The fake e-mail, sent just after 1 a.m. this morning to a campus listserv, was crafted to appear as though it was sent from GMU's provost. In a follow-up e-mail sent this morning by the real GMU provost, the university said the hoax was perpetrated by someone who had apparently "hacked into" the school's e-mail system.
But information sent to washingtonpost.com by a GMU student indicates that the hoax succeeded because of a lack of proper filtering on the university's e-mail servers. In addition, it appears that the message was routed through e-mail servers at a local political advocacy group.
According to the information contained in the e-mail header -- a portion of the message that could not be faked -- the bogus alert was routed to the university though servers at wiredforchange.com, a company in Washington, D.C., that provides e-mail and fund-raising services to Democratic and progressive candidates.
Among the group's clients are Va. Gov. Tim Kaine's Moving Virginia Forward campaign and Indiana Sen. Evan Bayh's AllAmerica Political Action Committee Web site.
Chris Lundberg, chief technology officer at wiredforchange.com, confirmed that the hoax e-mail was routed through its servers to GMU from a computer located in Germany. The message was sent via one of the group's "tell a friend" pages, which allows anyone to post messages to a recipient on behalf of campaigns working with or hosted at wiredforchange.com. An example of this feature can be seen here, at the campaign Web page of Paul Newell, a Democrat running for a seat in the Ohio state assembly.
Lundberg said wiredforchange.com does have protections in place to block spammers from abusing the service, but that a single e-mail sent through the system from an Internet address that was not previously included on a spam blacklist would likely get through its servers most of the time.
"We are as pissed off as anyone about this incident, because our whole intention is to maximize turnout for election, not detract from it," Lundberg said.
Still, Lundberg said, the hoax e-mail probably would have failed if GMU's e-mail listserv -- the system set up at GMU to notify all students, faculty and staff simultaneously -- had been configured to ignore requests coming from outside of the university's network.

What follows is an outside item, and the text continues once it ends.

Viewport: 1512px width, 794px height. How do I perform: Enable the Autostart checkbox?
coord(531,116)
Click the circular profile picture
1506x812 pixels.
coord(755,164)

GMU spokesman Daniel Walsch, declined to comment on the technical aspects of the incident. But he said the university has been fielding calls all morning from students and parents upset or confused about the fraudulent missives.
"This is upsetting and embarrassing and has caused a lot of confusion and concern among people," Walsch said.
Walsh said the university is working with the FBI to identify the source of the messages.